Film producer Harvey Weinstein and his former studio’s board members have reached a tentative $44 million deal to resolve civil lawsuits with women who accused him of sexual harassment and misconduct, CNN reported on Friday.

The proposed settlement allocates about $14 million for legal fees to Weinstein’s associates who have been named as co-defendants in several of the suits. The remaining $30 million will go to alleged victims, and former employees of the Weinstein Company, an unidentified source with knowledge of the settlement told CNN. The proposed settlement will be considered by a judge on June 4.

The lawsuits are one of the main ways by which Weinstein could be held responsible for his alleged actions. Over 80 women have accused him of sexual misconduct. Many of the complaints involve sexual harassment, which is a civil violation, not a criminal one.

The names of the women who are involved in the settlement have not been released. Actress Ashley Judd, one of the first women to come forward with allegations against the producer, distanced herself from the settlement. She tweeted that her separate legal case against Weinstein was ongoing and she intended to take him to trial.

The settlement is “symbolic in the sense that they have agreed to pay a lot of money... which seems to imply that they did something wrong,” former prosecutor and law professor Bennett Gershman told AFP.

If any of the women involved in the settlement are called to testify, Weinstein’s defense team could seek to discredit them as solely in it for the money, Julie Rendelman, a New York attorney said, adding that the settlement could pose a challenge to prosecutors.

The settlement will not affect Weinstein’s criminal trial, which is set to begin on September 9. Weinstein has been indicted on multiple charges of rape and assault. He has been charged with first and third degree rape, and a criminal sexual act in the first degree. He faces between five and 25 years in prison if proven guilty of the most serious crimes.

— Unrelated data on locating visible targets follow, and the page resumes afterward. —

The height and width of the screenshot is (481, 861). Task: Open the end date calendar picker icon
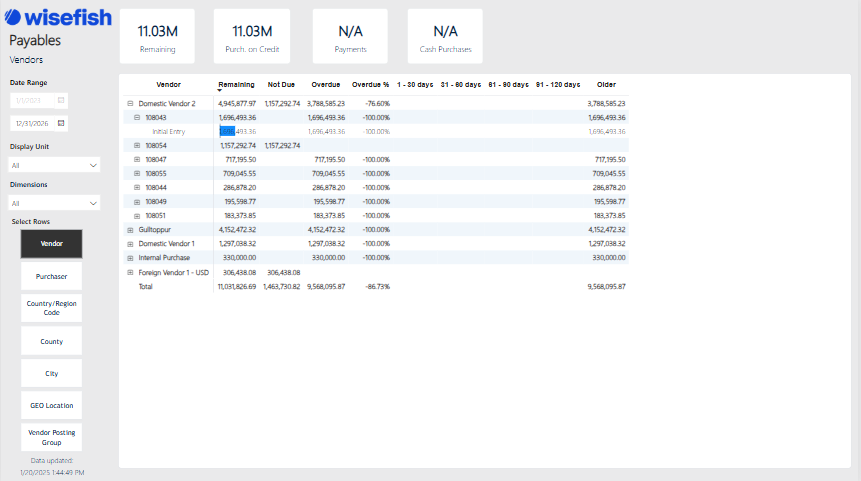(61, 123)
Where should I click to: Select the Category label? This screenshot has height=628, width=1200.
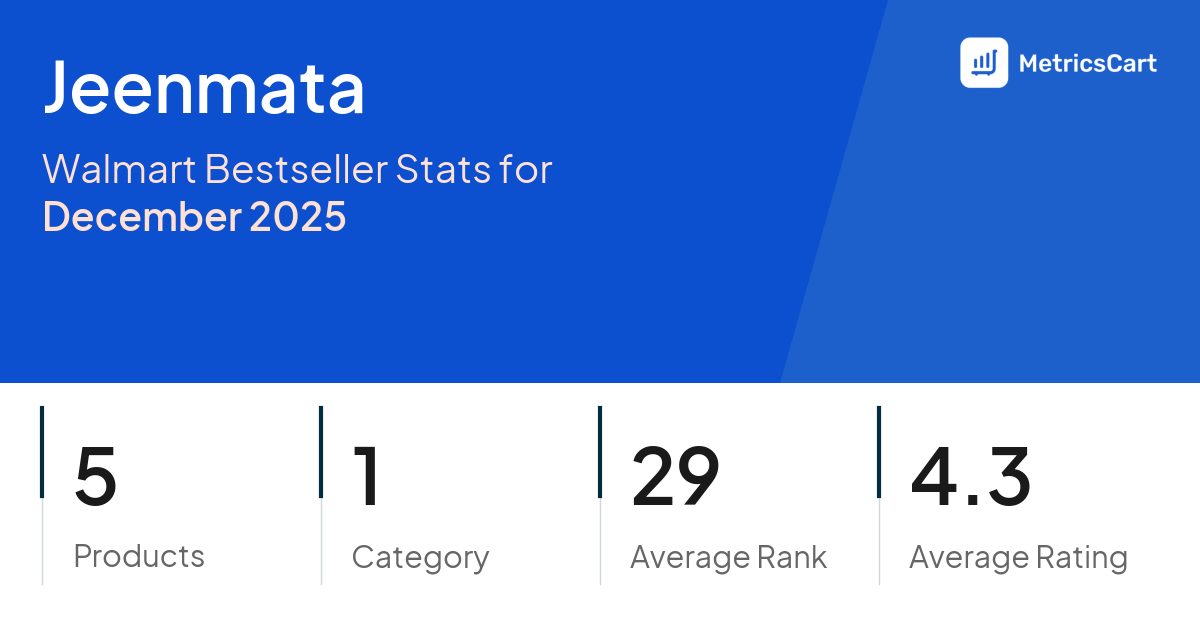(420, 557)
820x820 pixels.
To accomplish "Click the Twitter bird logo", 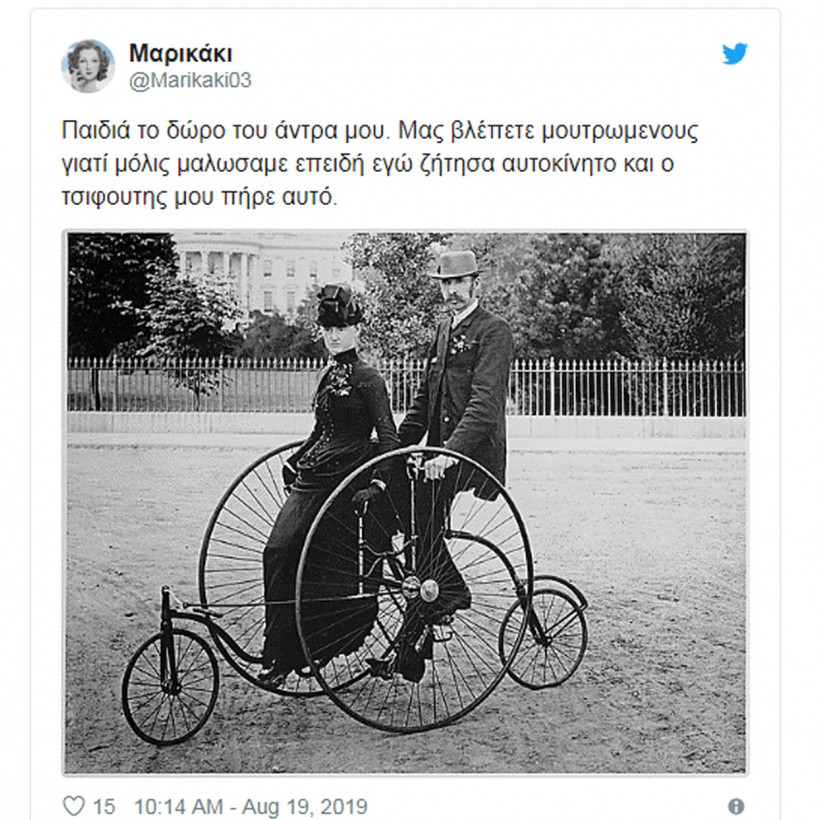I will coord(735,53).
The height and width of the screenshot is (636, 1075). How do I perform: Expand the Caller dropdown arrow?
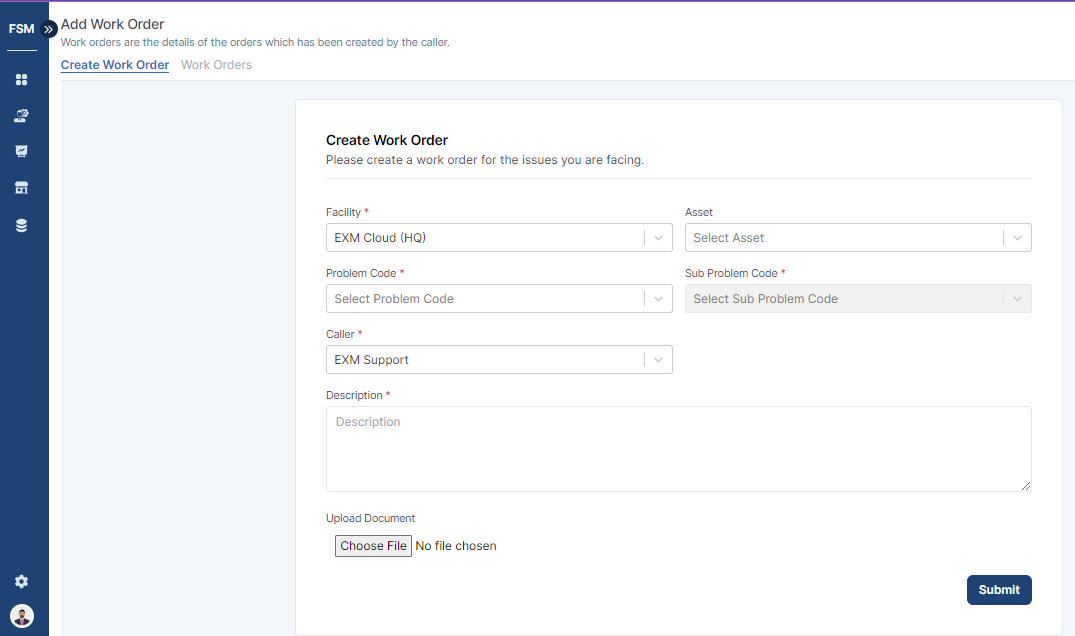pyautogui.click(x=658, y=360)
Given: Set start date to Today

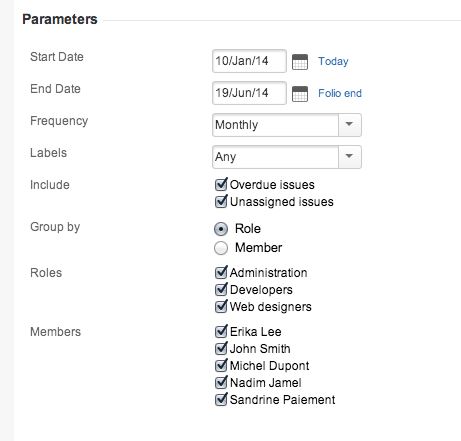Looking at the screenshot, I should pyautogui.click(x=333, y=61).
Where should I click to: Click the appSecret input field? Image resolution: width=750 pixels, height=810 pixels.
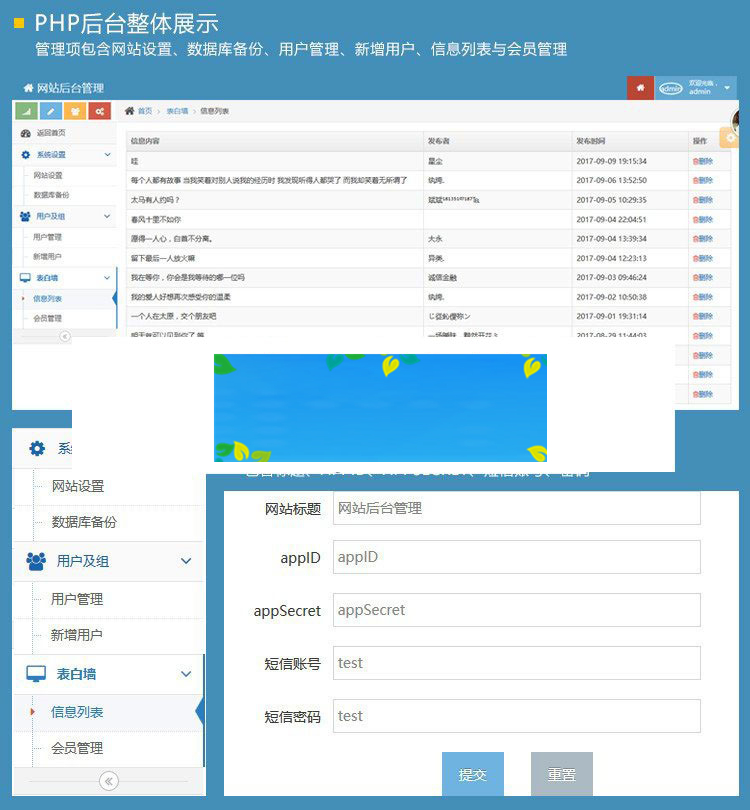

The allegations of sexual assault were first reported by The New York Times and The New Yorker in 2017, which led to the #MeToo and Times Up movements. The movements seek to expose sexual harassment and assault, especially at workplace.

Since the allegations against Weinstein became public, several people from within the American film industry and outside accused actors and directors such as Dustin Hoffman, Brett Ratner, Geoffrey Rush, Ryan Seacrest, Kevin Spacey and Morgan Freeman of harassment.